Thoughts:  You might think that since it's been over two years since I last posted, I've been working hard on a really amazing post.

You might think that, but you'd be wrong.

I simply fell victim to a common, but life-altering condition. I got a job.

It turns out that working actually takes up quite a bit of spare time. Who would have thought? But even as the months turned into years, it was always my goal to get back to this blog someday. I still haven't read all the way through the book series, and I'm not about to stop now!

So here I am, with an important message of fire safety. Wildfire preparedness, to be exact.

"Prairie fire!" Pa shouted. "Get the tub full of water! Put sacks in it! Hurry!" 

The time to get ready for a ready for a wildfire is before the fire, of course. Fires can move at an amazing speed, leaving you very little time to react. There are certain steps anyone can take to help their home survive in a wildfire situation. For this post, I decided to go over some of these steps and see how my own house rates. You can find more information here .

* **RECORD EXCERPTS**:
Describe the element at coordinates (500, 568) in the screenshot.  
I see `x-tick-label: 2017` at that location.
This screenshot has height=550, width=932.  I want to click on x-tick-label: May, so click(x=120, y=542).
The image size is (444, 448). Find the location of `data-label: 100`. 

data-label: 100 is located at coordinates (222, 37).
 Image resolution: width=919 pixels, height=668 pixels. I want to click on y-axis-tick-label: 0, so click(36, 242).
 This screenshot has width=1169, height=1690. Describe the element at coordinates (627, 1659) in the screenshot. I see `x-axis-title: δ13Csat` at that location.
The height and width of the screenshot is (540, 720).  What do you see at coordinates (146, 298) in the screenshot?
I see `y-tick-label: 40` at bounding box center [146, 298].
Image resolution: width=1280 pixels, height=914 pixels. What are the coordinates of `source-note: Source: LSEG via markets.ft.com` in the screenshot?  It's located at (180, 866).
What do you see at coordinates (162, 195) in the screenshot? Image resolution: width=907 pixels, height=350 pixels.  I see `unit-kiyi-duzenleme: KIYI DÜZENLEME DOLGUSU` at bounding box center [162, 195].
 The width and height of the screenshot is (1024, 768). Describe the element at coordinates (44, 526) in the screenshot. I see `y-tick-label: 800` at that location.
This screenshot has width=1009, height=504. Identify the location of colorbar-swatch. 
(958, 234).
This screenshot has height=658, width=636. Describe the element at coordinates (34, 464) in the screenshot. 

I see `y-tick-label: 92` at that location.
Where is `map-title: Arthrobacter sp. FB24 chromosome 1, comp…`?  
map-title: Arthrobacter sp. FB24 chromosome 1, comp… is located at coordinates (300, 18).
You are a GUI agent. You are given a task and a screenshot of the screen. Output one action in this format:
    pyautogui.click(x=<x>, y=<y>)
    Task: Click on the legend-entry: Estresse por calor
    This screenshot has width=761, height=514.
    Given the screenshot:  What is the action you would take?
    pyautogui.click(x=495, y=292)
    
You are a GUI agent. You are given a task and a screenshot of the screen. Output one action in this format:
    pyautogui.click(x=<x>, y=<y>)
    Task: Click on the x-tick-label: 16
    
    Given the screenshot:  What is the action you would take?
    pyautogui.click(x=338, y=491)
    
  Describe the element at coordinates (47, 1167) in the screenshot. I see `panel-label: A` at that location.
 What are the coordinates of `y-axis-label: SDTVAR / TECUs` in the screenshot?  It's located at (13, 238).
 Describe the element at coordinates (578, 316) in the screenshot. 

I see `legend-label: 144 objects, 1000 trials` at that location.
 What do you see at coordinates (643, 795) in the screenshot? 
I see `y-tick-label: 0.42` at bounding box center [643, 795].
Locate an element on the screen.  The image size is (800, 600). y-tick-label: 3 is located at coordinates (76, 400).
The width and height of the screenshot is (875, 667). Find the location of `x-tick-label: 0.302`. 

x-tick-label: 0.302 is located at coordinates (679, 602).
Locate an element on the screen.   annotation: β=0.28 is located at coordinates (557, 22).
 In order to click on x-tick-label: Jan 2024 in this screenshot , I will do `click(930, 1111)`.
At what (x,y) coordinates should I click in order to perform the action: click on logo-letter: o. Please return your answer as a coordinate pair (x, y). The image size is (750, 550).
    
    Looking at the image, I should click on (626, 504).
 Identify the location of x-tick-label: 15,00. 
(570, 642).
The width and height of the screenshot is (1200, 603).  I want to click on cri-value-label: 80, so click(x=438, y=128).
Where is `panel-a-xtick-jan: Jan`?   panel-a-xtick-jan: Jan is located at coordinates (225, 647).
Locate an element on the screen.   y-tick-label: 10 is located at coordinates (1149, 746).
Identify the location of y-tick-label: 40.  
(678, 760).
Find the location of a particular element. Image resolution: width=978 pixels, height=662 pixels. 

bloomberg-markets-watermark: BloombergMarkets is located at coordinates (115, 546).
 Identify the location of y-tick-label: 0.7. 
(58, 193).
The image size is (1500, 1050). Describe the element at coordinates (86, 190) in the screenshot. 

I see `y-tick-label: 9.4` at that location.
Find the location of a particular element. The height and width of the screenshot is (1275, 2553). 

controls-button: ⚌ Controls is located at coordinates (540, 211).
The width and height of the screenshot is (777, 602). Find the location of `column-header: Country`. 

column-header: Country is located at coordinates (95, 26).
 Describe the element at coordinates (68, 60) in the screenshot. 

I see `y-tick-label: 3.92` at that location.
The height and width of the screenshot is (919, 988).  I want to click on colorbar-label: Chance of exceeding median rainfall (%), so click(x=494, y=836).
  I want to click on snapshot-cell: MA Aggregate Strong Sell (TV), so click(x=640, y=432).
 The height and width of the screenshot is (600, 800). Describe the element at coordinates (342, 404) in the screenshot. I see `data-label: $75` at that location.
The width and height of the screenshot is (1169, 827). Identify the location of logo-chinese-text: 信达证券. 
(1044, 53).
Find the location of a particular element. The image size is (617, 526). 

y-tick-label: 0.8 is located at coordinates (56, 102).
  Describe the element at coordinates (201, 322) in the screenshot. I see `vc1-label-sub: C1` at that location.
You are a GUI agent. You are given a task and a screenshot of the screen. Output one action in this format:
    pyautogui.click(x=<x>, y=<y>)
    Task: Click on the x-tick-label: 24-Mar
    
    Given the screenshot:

* **TASK A**:
Could you set down a word-for-word copy of the wildfire preparedness blog post, everything from "I simply fell" down to "information here ."?
* **TASK B**:
How would you render this sentence from the wildfire preparedness blog post in Spanish: "It turns out that working actually takes up quite a bit of spare time."
* **TASK C**:
Can you extend the wildfire preparedness blog post beyond its final sentence?

* **RESULT A**:
I simply fell victim to a common, but life-altering condition. I got a job.

It turns out that working actually takes up quite a bit of spare time. Who would have thought? But even as the months turned into years, it was always my goal to get back to this blog someday. I still haven't read all the way through the book series, and I'm not about to stop now!

So here I am, with an important message of fire safety. Wildfire preparedness, to be exact.

"Prairie fire!" Pa shouted. "Get the tub full of water! Put sacks in it! Hurry!" 

The time to get ready for a ready for a wildfire is before the fire, of course. Fires can move at an amazing speed, leaving you very little time to react. There are certain steps anyone can take to help their home survive in a wildfire situation. For this post, I decided to go over some of these steps and see how my own house rates. You can find more information here .

* **RESULT B**:
Resulta que trabajar en realidad ocupa bastante tiempo libre.

* **RESULT C**:
Would my house survive a prairie wildfire?

(Spoiler alert: No.)

The biggest survival factor for any home in a wildfire situation is defensible space. This is an area around the home that is kept free of fire fuels, weakening the fire before it comes close to your home, and giving fire fighters an area to fight from. In a fire situation, if your home is clearly not defend-able, fire fighters will conserve resources by moving on to those homes they have some hope of saving.

What is defensible space?

It is broken up into 3 zones. Zone 1 is closest to the house and reaches out at least 15 feet---more if there are hills or heavy fire fuels surrounding the home. This area needs to be kept clear of anything that will burn easily. Bushes should be kept trimmed and away from the house. Trees are a risk, but if you have them, they should be kept right up next to the house, all the overhanging and dead branches should be trimmed off, and all other trees should be kept far away from them so fire can't spread from tree to tree.

Hmmmm.

I think some of those branches might be considered "overhanging".

Just a little.

"Pa's little fire was all around the house now, and he helped Ma fight it with the wet sacks. The fire blew wildly, snatching at the dry grass inside the furrow. Pa and Ma thrashed at it with the sacks, when it got across the furrow they stamped it with their feet. They ran back and forth in the smoke, fighting the fire"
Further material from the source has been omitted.